Data records:
Content starts
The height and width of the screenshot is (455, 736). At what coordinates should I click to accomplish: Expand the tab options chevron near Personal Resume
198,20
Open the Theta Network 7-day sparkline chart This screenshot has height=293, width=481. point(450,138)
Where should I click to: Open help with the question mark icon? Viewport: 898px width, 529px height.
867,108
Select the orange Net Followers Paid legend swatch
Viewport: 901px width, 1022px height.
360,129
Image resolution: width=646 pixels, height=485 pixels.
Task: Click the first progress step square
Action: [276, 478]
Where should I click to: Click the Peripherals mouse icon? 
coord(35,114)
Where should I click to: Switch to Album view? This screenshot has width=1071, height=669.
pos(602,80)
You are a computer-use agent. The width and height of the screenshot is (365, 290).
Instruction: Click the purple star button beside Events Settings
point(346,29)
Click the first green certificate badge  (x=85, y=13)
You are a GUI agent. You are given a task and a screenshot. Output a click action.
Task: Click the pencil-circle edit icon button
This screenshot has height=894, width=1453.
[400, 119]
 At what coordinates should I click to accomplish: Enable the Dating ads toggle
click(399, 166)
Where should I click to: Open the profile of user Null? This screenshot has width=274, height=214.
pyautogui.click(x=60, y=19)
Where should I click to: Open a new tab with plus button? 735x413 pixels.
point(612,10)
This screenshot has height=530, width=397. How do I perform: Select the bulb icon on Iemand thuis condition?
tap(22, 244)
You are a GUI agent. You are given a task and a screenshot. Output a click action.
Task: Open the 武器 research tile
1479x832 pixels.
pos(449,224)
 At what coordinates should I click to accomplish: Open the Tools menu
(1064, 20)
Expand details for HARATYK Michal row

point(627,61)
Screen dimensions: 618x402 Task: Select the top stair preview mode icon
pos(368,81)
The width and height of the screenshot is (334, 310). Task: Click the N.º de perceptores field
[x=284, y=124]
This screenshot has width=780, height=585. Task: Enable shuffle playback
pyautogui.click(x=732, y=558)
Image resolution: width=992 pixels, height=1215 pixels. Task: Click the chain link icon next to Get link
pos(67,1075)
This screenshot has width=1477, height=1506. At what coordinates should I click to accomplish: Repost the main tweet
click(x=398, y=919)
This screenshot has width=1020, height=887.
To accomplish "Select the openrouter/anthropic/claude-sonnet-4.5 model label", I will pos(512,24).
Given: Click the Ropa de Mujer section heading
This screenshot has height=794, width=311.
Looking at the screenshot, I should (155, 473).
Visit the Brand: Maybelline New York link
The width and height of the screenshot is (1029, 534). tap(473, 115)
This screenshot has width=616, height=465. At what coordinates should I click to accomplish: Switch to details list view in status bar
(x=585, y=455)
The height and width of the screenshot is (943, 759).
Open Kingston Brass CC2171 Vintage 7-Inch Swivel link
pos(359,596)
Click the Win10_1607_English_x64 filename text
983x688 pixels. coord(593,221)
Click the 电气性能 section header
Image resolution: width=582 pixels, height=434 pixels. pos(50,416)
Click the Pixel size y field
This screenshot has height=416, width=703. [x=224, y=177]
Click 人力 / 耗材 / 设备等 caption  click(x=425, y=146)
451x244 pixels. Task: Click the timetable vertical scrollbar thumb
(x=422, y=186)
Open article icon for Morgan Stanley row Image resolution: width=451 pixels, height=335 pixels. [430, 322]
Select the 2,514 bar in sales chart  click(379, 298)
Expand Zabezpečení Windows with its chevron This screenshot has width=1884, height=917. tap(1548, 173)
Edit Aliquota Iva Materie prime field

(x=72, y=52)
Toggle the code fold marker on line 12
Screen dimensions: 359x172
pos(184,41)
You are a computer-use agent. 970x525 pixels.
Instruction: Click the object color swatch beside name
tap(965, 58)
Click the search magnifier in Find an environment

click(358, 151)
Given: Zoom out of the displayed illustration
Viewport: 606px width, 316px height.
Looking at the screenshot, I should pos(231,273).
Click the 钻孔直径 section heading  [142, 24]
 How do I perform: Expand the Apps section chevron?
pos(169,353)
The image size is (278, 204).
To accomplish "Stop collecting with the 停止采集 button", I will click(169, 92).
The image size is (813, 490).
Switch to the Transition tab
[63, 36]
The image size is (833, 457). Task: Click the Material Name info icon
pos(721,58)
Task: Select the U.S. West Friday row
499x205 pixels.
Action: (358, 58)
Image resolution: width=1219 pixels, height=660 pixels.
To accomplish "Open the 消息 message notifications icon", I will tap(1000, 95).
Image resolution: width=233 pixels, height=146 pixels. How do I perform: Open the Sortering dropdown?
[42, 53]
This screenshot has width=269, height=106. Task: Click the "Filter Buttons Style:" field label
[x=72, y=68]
Content ends
» TASK DIRECTIONS
Print the records again, exactly as they stand above.

» ANSWER SECTION
The height and width of the screenshot is (455, 736). At what coordinates should I click to accomplish: Expand the tab options chevron near Personal Resume
198,20
Open the Theta Network 7-day sparkline chart This screenshot has height=293, width=481. point(450,138)
Where should I click to: Open help with the question mark icon? Viewport: 898px width, 529px height.
867,108
Select the orange Net Followers Paid legend swatch
Viewport: 901px width, 1022px height.
360,129
Image resolution: width=646 pixels, height=485 pixels.
Task: Click the first progress step square
Action: [276, 478]
Where should I click to: Click the Peripherals mouse icon? 
coord(35,114)
Where should I click to: Switch to Album view? This screenshot has width=1071, height=669.
pos(602,80)
You are a computer-use agent. The width and height of the screenshot is (365, 290).
Instruction: Click the purple star button beside Events Settings
point(346,29)
Click the first green certificate badge  (x=85, y=13)
You are a GUI agent. You are given a task and a screenshot. Output a click action.
Task: Click the pencil-circle edit icon button
This screenshot has height=894, width=1453.
[400, 119]
 At what coordinates should I click to accomplish: Enable the Dating ads toggle
click(399, 166)
Where should I click to: Open the profile of user Null? This screenshot has width=274, height=214.
pyautogui.click(x=60, y=19)
Where should I click to: Open a new tab with plus button? 735x413 pixels.
point(612,10)
This screenshot has height=530, width=397. How do I perform: Select the bulb icon on Iemand thuis condition?
tap(22, 244)
You are a GUI agent. You are given a task and a screenshot. Output a click action.
Task: Open the 武器 research tile
1479x832 pixels.
pos(449,224)
 At what coordinates should I click to accomplish: Open the Tools menu
(1064, 20)
Expand details for HARATYK Michal row

point(627,61)
Screen dimensions: 618x402 Task: Select the top stair preview mode icon
pos(368,81)
The width and height of the screenshot is (334, 310). Task: Click the N.º de perceptores field
[x=284, y=124]
This screenshot has width=780, height=585. Task: Enable shuffle playback
pyautogui.click(x=732, y=558)
Image resolution: width=992 pixels, height=1215 pixels. Task: Click the chain link icon next to Get link
pos(67,1075)
This screenshot has width=1477, height=1506. At what coordinates should I click to accomplish: Repost the main tweet
click(x=398, y=919)
This screenshot has width=1020, height=887.
To accomplish "Select the openrouter/anthropic/claude-sonnet-4.5 model label", I will pos(512,24).
Given: Click the Ropa de Mujer section heading
This screenshot has height=794, width=311.
Looking at the screenshot, I should (155, 473).
Visit the Brand: Maybelline New York link
The width and height of the screenshot is (1029, 534). tap(473, 115)
This screenshot has width=616, height=465. At what coordinates should I click to accomplish: Switch to details list view in status bar
(x=585, y=455)
The height and width of the screenshot is (943, 759).
Open Kingston Brass CC2171 Vintage 7-Inch Swivel link
pos(359,596)
Click the Win10_1607_English_x64 filename text
983x688 pixels. coord(593,221)
Click the 电气性能 section header
Image resolution: width=582 pixels, height=434 pixels. pos(50,416)
Click the Pixel size y field
This screenshot has height=416, width=703. [x=224, y=177]
Click 人力 / 耗材 / 设备等 caption  click(x=425, y=146)
451x244 pixels. Task: Click the timetable vertical scrollbar thumb
(x=422, y=186)
Open article icon for Morgan Stanley row Image resolution: width=451 pixels, height=335 pixels. [430, 322]
Select the 2,514 bar in sales chart  click(379, 298)
Expand Zabezpečení Windows with its chevron This screenshot has width=1884, height=917. tap(1548, 173)
Edit Aliquota Iva Materie prime field

(x=72, y=52)
Toggle the code fold marker on line 12
Screen dimensions: 359x172
pos(184,41)
You are a computer-use agent. 970x525 pixels.
Instruction: Click the object color swatch beside name
tap(965, 58)
Click the search magnifier in Find an environment

click(358, 151)
Given: Zoom out of the displayed illustration
Viewport: 606px width, 316px height.
Looking at the screenshot, I should pos(231,273).
Click the 钻孔直径 section heading  [142, 24]
 How do I perform: Expand the Apps section chevron?
pos(169,353)
The image size is (278, 204).
To accomplish "Stop collecting with the 停止采集 button", I will click(169, 92).
The image size is (813, 490).
Switch to the Transition tab
[63, 36]
The image size is (833, 457). Task: Click the Material Name info icon
pos(721,58)
Task: Select the U.S. West Friday row
499x205 pixels.
Action: (358, 58)
Image resolution: width=1219 pixels, height=660 pixels.
To accomplish "Open the 消息 message notifications icon", I will tap(1000, 95).
Image resolution: width=233 pixels, height=146 pixels. How do I perform: Open the Sortering dropdown?
[42, 53]
This screenshot has width=269, height=106. Task: Click the "Filter Buttons Style:" field label
[x=72, y=68]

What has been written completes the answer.